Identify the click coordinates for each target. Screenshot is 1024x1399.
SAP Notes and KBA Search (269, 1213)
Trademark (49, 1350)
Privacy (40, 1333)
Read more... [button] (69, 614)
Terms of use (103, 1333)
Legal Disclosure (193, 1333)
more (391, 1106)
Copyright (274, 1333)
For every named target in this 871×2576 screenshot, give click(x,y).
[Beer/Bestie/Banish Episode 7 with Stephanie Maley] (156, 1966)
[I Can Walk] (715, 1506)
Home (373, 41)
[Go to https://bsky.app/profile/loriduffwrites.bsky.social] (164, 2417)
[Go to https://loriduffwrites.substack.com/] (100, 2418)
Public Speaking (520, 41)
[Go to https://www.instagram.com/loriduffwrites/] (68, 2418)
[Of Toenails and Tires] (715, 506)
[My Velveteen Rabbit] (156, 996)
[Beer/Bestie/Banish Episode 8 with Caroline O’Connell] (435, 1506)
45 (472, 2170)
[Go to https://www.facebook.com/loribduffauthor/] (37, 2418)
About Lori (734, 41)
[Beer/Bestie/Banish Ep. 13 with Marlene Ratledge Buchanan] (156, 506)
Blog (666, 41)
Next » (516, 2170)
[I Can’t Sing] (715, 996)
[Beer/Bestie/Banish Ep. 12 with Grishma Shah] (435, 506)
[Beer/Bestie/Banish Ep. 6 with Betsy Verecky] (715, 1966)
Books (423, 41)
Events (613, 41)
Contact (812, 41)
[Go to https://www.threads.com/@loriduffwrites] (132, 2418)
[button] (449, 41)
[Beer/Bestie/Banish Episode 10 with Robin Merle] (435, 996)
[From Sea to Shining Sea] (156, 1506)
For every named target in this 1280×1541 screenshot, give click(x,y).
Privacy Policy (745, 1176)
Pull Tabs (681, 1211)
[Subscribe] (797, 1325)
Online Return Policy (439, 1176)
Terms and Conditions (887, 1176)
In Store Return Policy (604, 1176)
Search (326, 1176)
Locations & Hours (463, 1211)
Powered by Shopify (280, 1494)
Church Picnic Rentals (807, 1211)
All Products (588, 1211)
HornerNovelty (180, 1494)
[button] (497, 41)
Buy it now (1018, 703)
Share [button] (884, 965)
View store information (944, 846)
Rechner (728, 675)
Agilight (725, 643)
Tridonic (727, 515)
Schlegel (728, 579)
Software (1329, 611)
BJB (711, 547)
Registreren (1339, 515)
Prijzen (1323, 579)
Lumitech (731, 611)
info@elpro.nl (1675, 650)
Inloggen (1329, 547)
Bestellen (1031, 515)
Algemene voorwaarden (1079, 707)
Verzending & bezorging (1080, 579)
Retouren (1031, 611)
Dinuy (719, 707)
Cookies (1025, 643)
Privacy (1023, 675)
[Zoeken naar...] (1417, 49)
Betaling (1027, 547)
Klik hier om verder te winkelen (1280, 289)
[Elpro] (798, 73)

WHAT YOU NEED TO DO: Set down, exactly as written, each line of the data from its opening line through the one containing "[My Velveteen Rabbit] (156, 996)". Output nothing more.

EXERCISE ANSWER:
Identify the click coordinates for each target. Screenshot is 1024x1399.
SAP Notes and KBA Search (269, 1213)
Trademark (49, 1350)
Privacy (40, 1333)
Read more... [button] (69, 614)
Terms of use (103, 1333)
Legal Disclosure (193, 1333)
more (391, 1106)
Copyright (274, 1333)
For every named target in this 871×2576 screenshot, give click(x,y).
[Beer/Bestie/Banish Episode 7 with Stephanie Maley] (156, 1966)
[I Can Walk] (715, 1506)
Home (373, 41)
[Go to https://bsky.app/profile/loriduffwrites.bsky.social] (164, 2417)
[Go to https://loriduffwrites.substack.com/] (100, 2418)
Public Speaking (520, 41)
[Go to https://www.instagram.com/loriduffwrites/] (68, 2418)
[Of Toenails and Tires] (715, 506)
[My Velveteen Rabbit] (156, 996)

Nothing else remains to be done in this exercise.